SCOTUS Should Not Permit “Boycott of Same-Sex Marriage”
Professor Linda McClain weighs in on the Colorado wedding cake case in this POV for BU Today.
On December 5, 2017, the Supreme Court heard oral argument in Masterpiece Cakeshop v. Colorado Civil Rights Commission, in which baker (self-described cake artist) Jack Phillips, owner of Masterpiece Cakeshop, asked the court to decide “whether applying Colorado’s public accommodations law to compel artists to create expression that violates their sincerely held religious beliefs about marriage violates the Free Speech or Free Exercise Clauses of the First Amendment.”
Phillips appealed the ruling by the Colorado Court of Appeals that he violated the public accommodations provision of the Colorado Antidiscrimination Act (CADA), which prohibits discrimination on the basis of sexual orientation, when, citing his religious beliefs about marriage, he declined to bake a cake to celebrate the wedding of Charlie Craig and David Mullins. The Colorado court held that denying Phillips an exemption from CADA did not violate his First Amendment rights. CADA, the court concluded, “creates a hospitable environment for all consumers,” which “prevents the economic and social balkanization prevalent when businesses decide to serve only their own ‘kind.’”

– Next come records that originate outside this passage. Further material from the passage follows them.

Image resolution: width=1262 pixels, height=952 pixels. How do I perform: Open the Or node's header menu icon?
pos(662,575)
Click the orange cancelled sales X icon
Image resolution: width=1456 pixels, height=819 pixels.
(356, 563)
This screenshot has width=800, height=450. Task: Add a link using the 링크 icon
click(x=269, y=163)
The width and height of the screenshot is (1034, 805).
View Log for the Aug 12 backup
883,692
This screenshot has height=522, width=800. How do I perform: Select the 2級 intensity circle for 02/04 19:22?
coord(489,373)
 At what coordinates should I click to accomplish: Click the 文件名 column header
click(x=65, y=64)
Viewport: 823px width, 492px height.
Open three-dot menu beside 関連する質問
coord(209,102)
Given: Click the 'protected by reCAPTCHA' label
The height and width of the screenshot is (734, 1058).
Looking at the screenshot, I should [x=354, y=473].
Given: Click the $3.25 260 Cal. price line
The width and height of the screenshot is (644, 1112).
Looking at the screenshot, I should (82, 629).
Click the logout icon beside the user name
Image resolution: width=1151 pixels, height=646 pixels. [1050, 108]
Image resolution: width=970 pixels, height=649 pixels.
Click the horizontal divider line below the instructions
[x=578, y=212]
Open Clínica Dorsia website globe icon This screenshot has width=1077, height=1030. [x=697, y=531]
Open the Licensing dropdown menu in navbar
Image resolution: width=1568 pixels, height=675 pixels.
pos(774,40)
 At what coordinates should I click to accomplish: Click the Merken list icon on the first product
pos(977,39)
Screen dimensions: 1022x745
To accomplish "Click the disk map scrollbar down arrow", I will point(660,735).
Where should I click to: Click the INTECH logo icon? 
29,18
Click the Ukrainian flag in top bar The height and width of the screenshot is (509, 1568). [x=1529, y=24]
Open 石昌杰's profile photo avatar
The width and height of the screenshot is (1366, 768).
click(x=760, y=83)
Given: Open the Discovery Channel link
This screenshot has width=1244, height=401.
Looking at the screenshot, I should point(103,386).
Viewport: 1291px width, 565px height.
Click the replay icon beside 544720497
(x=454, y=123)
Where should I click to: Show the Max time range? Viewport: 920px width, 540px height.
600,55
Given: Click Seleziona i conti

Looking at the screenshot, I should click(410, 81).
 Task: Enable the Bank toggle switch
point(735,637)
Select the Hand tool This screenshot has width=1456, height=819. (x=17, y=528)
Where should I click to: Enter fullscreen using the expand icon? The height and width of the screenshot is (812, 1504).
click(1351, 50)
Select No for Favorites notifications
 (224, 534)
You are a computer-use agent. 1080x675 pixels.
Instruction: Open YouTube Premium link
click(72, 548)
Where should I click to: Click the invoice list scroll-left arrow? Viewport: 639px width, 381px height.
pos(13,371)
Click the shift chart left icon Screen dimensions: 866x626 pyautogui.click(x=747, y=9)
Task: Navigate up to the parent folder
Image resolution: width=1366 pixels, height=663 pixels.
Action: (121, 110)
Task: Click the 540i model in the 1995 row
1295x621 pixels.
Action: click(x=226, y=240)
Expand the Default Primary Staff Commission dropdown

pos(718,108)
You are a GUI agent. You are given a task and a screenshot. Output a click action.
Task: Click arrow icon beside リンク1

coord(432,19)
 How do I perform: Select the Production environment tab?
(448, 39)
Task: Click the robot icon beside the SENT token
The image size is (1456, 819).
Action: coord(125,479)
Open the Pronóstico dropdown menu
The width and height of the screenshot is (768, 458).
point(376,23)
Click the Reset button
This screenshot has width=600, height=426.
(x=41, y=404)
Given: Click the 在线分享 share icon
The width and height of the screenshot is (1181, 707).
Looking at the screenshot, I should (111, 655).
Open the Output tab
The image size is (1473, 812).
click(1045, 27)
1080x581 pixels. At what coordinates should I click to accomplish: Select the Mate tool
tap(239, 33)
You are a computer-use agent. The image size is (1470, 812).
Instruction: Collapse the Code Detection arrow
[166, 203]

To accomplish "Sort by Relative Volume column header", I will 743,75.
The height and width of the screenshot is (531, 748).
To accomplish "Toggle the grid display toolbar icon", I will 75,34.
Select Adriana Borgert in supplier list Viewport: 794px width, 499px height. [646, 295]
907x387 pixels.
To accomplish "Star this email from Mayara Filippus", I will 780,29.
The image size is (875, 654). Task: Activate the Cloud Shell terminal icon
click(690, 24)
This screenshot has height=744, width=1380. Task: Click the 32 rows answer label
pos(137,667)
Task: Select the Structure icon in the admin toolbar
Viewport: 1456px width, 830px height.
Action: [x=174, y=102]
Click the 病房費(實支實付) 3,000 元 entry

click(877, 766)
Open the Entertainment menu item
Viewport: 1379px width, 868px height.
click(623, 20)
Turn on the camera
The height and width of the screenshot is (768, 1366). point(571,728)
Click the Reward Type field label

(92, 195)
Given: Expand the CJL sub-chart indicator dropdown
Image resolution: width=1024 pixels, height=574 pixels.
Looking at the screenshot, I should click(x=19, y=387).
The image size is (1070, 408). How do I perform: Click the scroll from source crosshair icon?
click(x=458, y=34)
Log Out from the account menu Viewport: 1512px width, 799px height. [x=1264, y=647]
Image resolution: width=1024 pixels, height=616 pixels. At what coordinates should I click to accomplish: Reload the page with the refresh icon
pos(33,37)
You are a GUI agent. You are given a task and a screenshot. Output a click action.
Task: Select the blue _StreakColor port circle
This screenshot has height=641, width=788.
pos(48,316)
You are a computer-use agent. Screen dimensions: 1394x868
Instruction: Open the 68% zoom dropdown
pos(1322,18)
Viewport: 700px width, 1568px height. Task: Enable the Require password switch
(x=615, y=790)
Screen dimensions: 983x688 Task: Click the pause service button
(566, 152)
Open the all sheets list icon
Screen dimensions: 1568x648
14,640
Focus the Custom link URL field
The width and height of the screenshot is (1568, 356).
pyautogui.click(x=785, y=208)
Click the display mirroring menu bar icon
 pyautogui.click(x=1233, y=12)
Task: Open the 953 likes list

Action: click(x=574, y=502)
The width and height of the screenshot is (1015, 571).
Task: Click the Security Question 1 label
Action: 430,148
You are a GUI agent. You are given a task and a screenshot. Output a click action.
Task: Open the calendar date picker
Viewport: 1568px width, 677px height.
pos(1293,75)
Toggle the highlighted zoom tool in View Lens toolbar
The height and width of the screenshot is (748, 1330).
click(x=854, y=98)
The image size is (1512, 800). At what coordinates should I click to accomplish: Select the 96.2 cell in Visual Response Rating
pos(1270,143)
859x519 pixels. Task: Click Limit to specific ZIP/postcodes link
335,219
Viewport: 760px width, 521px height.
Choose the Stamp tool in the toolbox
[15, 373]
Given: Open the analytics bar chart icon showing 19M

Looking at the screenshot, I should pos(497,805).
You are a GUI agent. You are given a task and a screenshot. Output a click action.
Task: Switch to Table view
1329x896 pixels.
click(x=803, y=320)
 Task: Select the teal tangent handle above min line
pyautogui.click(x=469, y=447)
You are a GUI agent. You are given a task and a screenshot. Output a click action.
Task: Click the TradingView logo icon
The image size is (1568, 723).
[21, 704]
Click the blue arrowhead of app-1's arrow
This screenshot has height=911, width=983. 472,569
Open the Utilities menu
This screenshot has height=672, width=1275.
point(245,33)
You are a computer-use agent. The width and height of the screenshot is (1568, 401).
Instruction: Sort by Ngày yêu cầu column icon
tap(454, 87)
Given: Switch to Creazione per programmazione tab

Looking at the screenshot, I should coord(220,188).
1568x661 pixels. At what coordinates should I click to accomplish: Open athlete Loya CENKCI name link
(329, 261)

The baker argued that he did not discriminate against Craig and Mullins because of their sexual orientation: he would have been happy to sell them any other baked good in his store. Instead, he declined because designing a custom wedding cake for them would force him to “celebrate same-sex marriage” in violation of his conscience. He “seeks to live his life, pursue his profession, and craft his art consistently with his religious identity.”
Perhaps for strategic reasons, Phillips emphasized freedom of speech—freedom from compelled artistic expression—more than the free exercise of religion. The Supreme Court applies heightened scrutiny to restrictions on speech; by contrast, unless a law specifically targets or singles out religion, the court applies a lower standard of review when examining neutral laws of general applicability that have an incidental impact on religion. The US Department of Justice (DOJ), in an unusual move, supports this “compelled expression” argument.